• _Exercise directions_
Revise the data between the lines holding "Given: Click the" and "Task: Click the Shop Now button on banner", inclusive, replacing "swatch" with "marker" and leaving everything else unchanged. Omit the pictures from your answer.

>> begin Records for this exercise

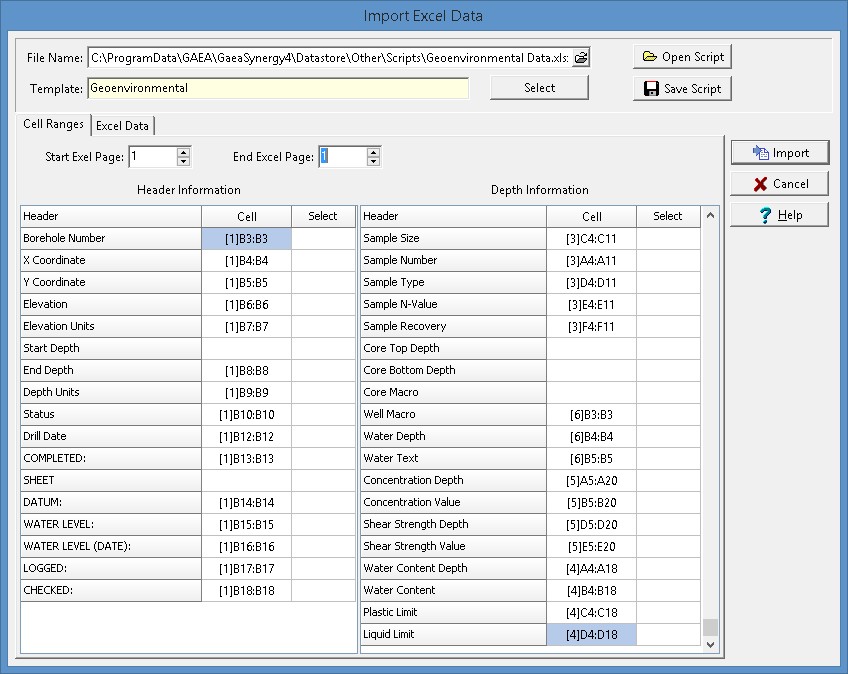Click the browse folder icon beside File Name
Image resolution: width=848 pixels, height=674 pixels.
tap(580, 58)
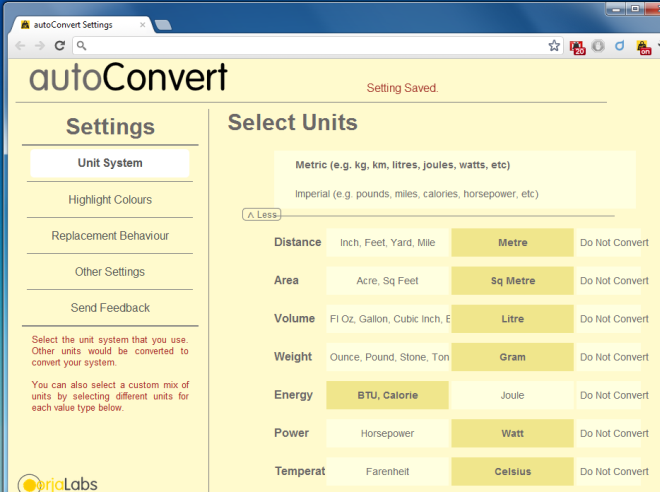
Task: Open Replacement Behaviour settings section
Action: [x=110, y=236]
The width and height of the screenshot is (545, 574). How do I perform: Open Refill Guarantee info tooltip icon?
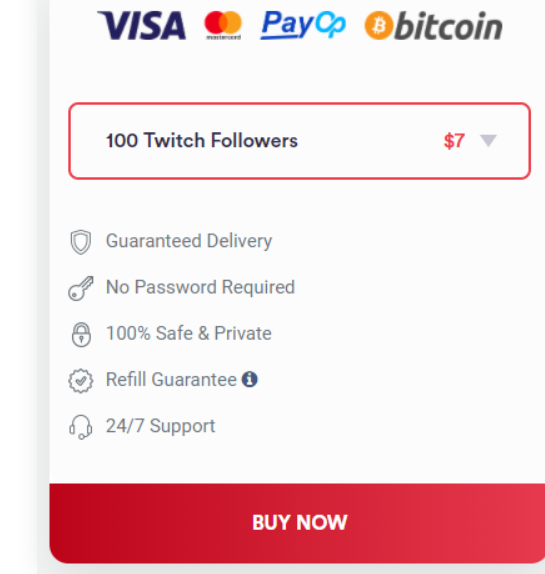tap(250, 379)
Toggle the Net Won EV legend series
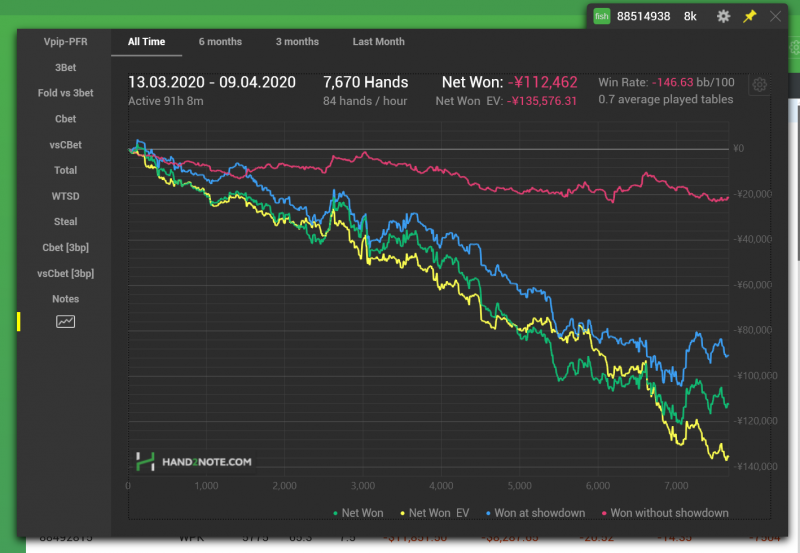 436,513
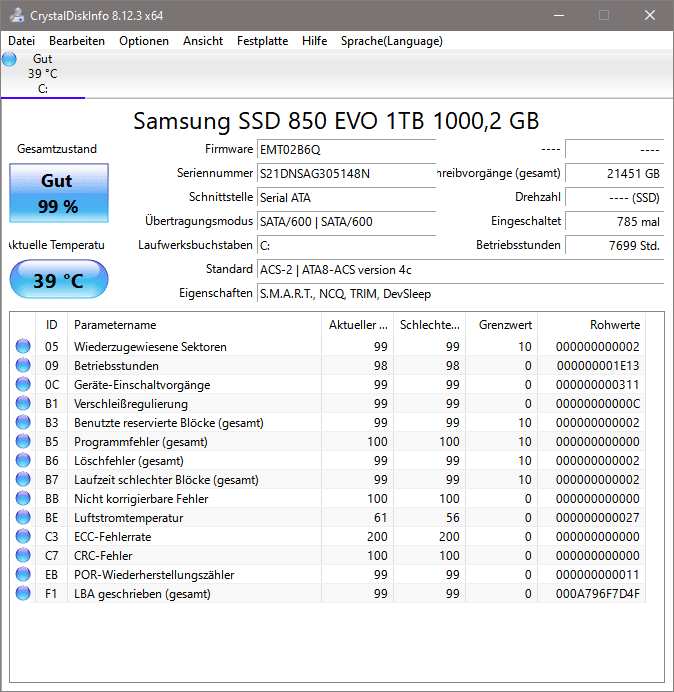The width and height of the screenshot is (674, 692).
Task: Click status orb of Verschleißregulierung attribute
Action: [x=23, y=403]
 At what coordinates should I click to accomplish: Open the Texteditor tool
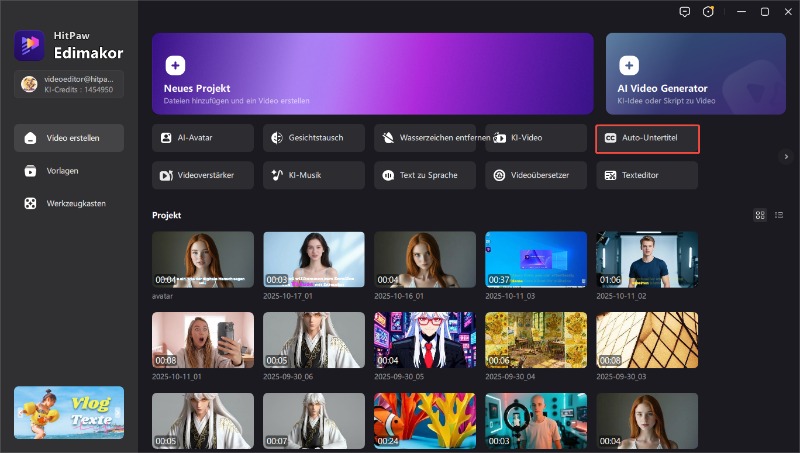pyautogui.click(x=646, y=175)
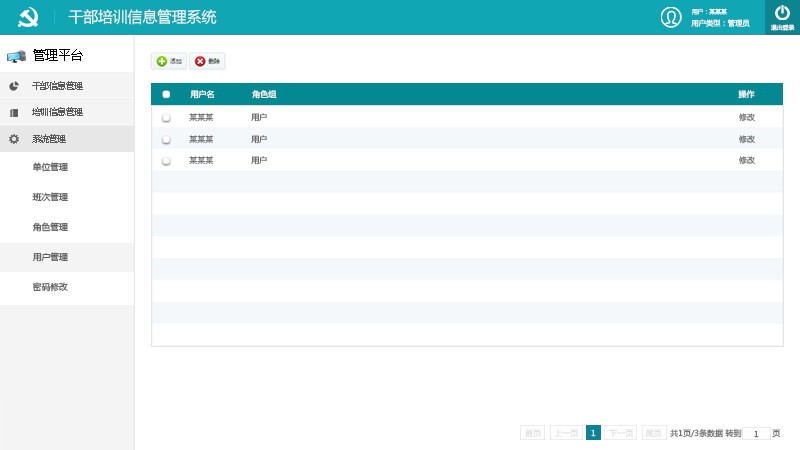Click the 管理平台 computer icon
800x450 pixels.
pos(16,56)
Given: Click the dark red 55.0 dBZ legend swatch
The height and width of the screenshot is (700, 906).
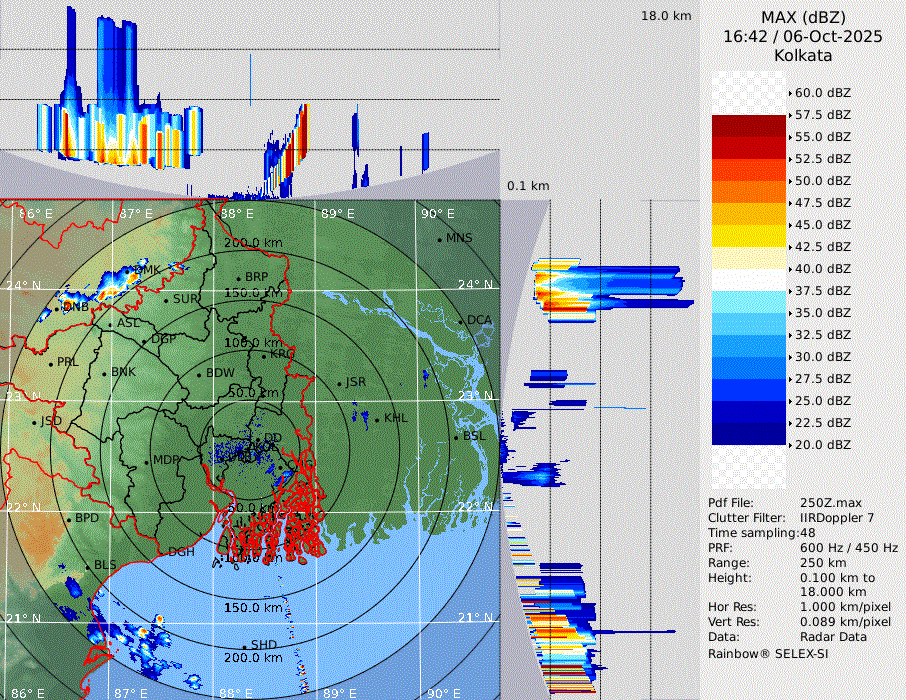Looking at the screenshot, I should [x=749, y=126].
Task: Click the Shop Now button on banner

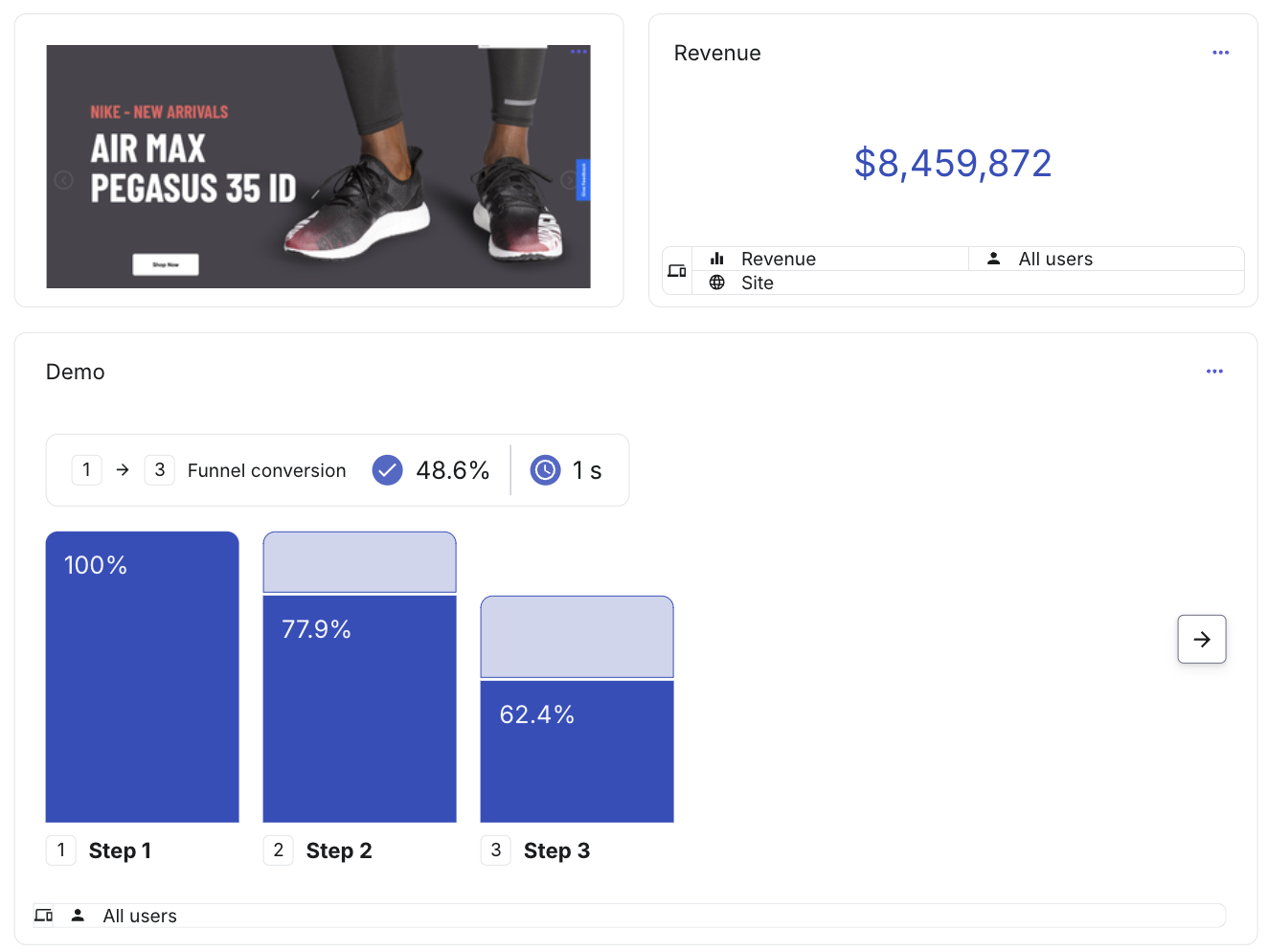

>> end Records for this exercise
>> begin Records for this exercise

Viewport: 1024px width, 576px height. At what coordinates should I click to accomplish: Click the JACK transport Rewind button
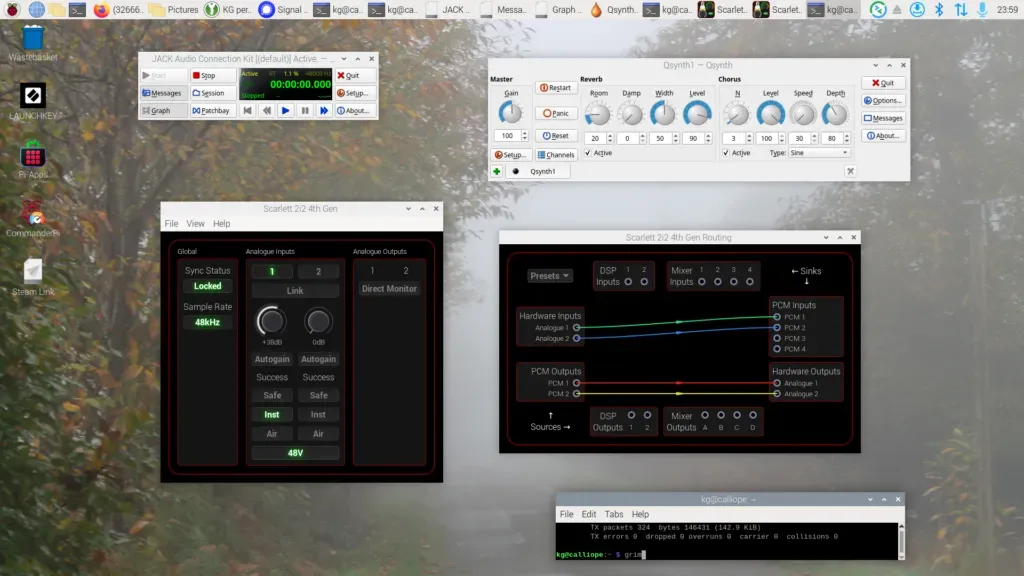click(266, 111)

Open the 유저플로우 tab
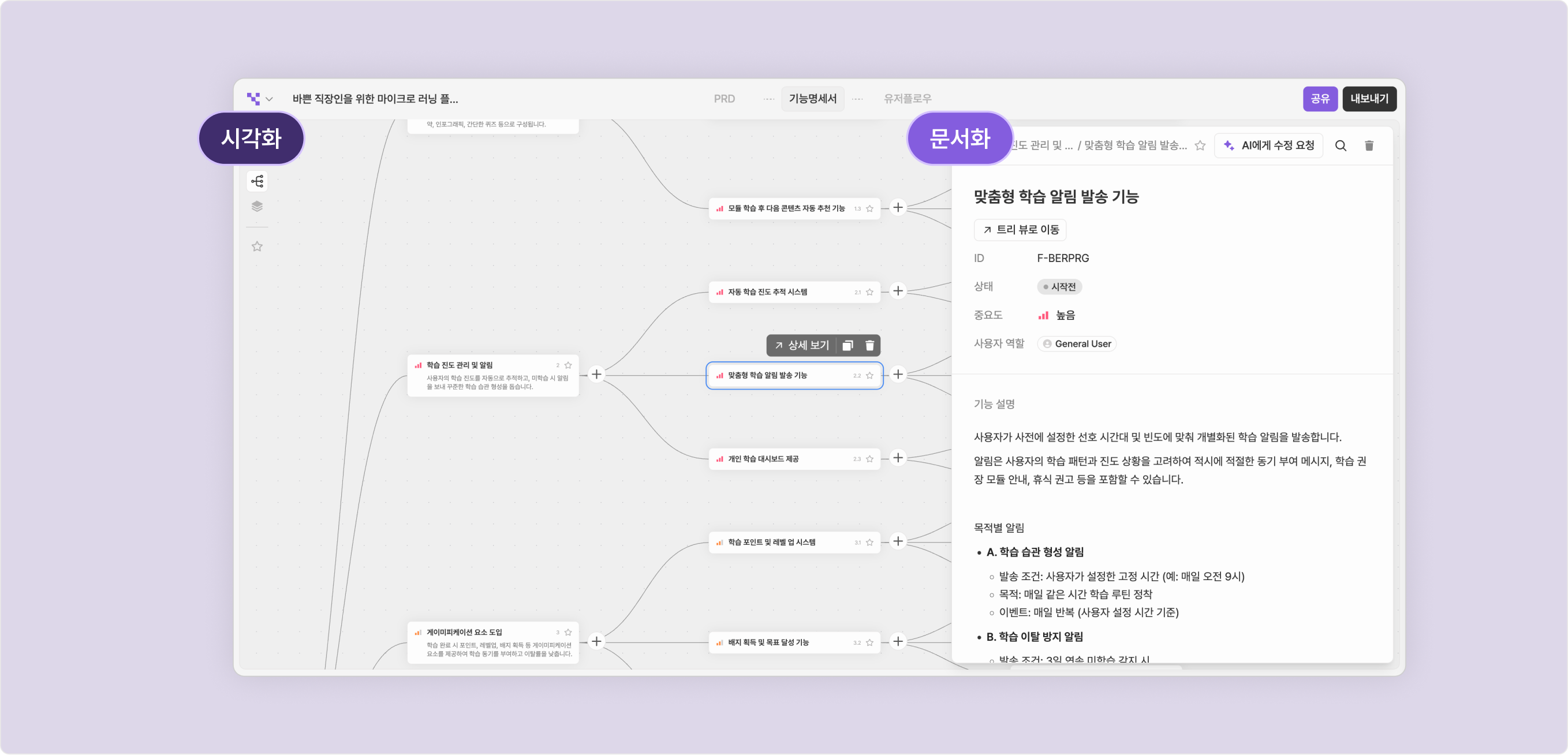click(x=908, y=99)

>> end Records for this exercise
>> begin Records for this exercise

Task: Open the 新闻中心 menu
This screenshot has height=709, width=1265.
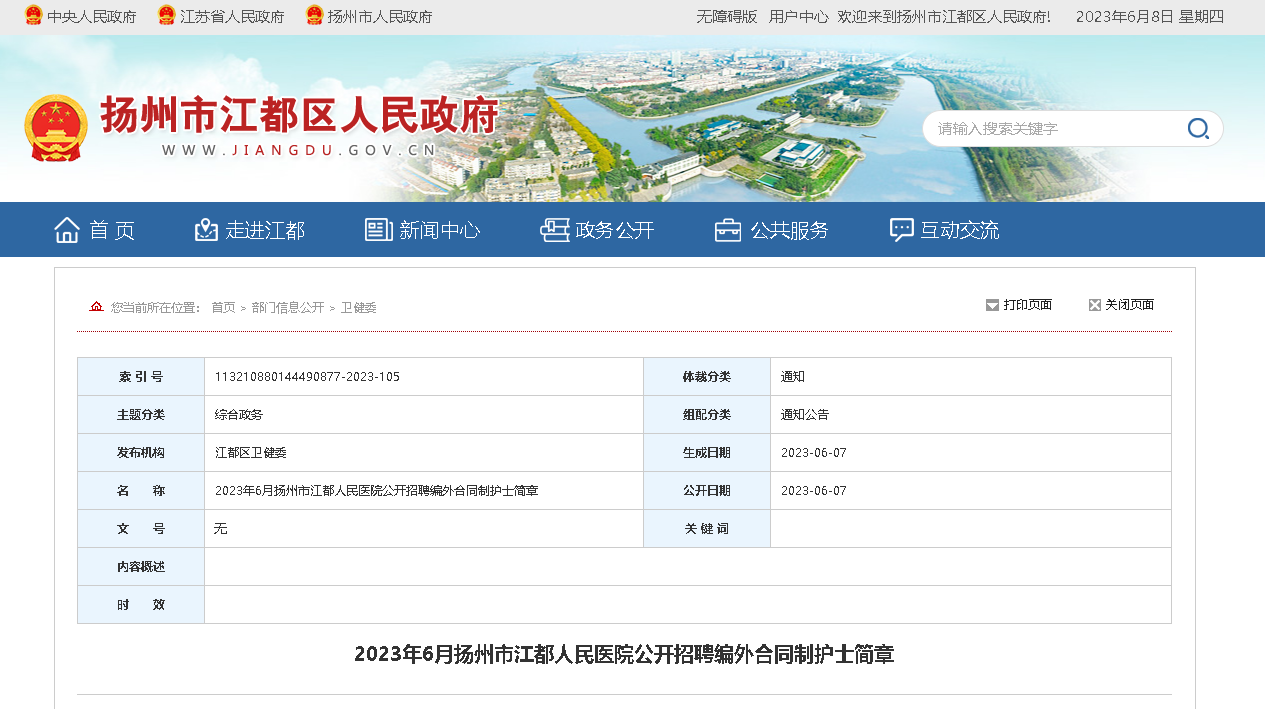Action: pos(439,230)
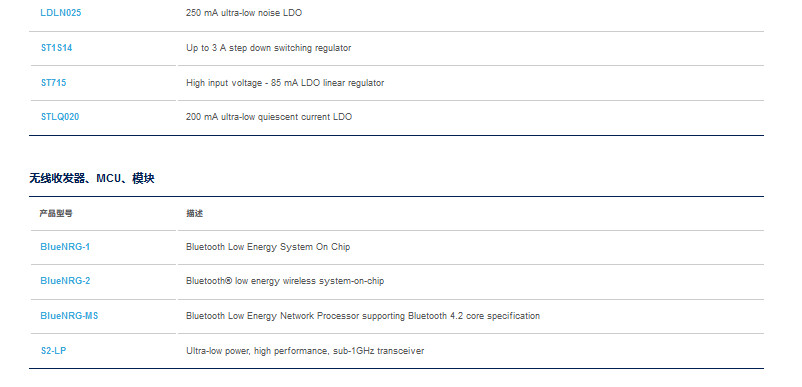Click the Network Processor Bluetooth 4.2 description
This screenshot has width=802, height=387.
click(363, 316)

>> end Records for this exercise

• _The response_
Given: Click the dark red 55.0 dBZ legend marker
The height and width of the screenshot is (700, 906).
Looking at the screenshot, I should [x=749, y=126].
Task: Click the Shop Now button on banner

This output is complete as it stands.